A tornado watch was issued for the entire Tampa Bay area after the powerful fast-moving squall-line caused damage across the southeast. Tornado warnings were issued in Pasco and Hernando counties.
The storms hit the Tampa Bay area between 6 and 9 p.m. bringing heavy winds and rain but no tornadoes were reported.
Flooding was reported in Hernando and Pasco counties. Fallen tree limbs and roof damage was also reported.
Other areas of Florida were hit harder.
Tallahassee Mayor Andrew Gillum said the city was bringing in additional crews to restore power to over 30,000 customers who lost electricity Sunday.
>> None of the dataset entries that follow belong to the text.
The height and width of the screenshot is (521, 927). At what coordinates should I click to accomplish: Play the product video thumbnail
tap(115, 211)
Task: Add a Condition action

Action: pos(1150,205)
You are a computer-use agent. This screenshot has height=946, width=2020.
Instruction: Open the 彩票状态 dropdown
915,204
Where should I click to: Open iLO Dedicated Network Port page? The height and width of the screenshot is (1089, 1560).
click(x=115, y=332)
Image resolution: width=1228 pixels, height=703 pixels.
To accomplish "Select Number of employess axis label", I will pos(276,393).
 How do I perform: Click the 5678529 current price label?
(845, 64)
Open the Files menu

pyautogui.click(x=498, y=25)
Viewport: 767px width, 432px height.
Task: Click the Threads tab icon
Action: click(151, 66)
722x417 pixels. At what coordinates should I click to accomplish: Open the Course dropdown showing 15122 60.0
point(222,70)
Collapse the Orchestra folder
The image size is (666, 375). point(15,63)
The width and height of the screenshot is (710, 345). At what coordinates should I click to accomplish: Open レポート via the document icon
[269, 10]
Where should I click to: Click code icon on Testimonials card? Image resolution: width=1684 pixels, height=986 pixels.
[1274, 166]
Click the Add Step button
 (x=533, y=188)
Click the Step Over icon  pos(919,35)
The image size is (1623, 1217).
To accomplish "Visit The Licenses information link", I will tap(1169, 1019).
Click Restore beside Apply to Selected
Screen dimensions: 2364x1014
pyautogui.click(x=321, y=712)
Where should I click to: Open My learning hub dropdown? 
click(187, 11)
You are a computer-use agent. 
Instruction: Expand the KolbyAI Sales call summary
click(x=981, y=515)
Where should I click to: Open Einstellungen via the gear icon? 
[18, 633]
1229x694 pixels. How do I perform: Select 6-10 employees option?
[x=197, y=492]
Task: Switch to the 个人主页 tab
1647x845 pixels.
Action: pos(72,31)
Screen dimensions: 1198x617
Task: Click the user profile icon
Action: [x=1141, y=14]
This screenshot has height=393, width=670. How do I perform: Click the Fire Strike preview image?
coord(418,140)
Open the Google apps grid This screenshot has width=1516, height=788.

Gillum told The Tallahassee Democrat (http://on.tdo.com/2jhnGkp ) that state officials quickly coordinated with local authorities to clear road debris. Forecasters said the storms hadn't caused as much damage as Hurricane Hermine in September.
Palm Beach County officials closed two schools Monday because storms had bent fences and scattered bleachers and other sports equipment into nearby streets.
Volusia County Emergency Management Director Jim Judge said a funnel cloud was spotted Sunday evening near Daytona Internat ional Speedway, but there were no reports of tornadoes touching down.
Minor flooding was reported across Florida's Panhandle.
Forecasters had warned that tornadoes could be strong and long-lived. The tornado watch, which means conditions are favorable for tornadoes, extended from Ocala to Sarasota.
Fifteen people were killed by the storm system early Sunday in southern Georgia and four died Saturday in Mississippi.
The weather service's Storm Prediction Center warned on its website of a "dangerous outbreak of tornadoes" on Sunday afternoon and pressed for residents to prepare. Long track tornadoes, somewhat rare and capable of staying on the ground for 20 or more miles, were possible.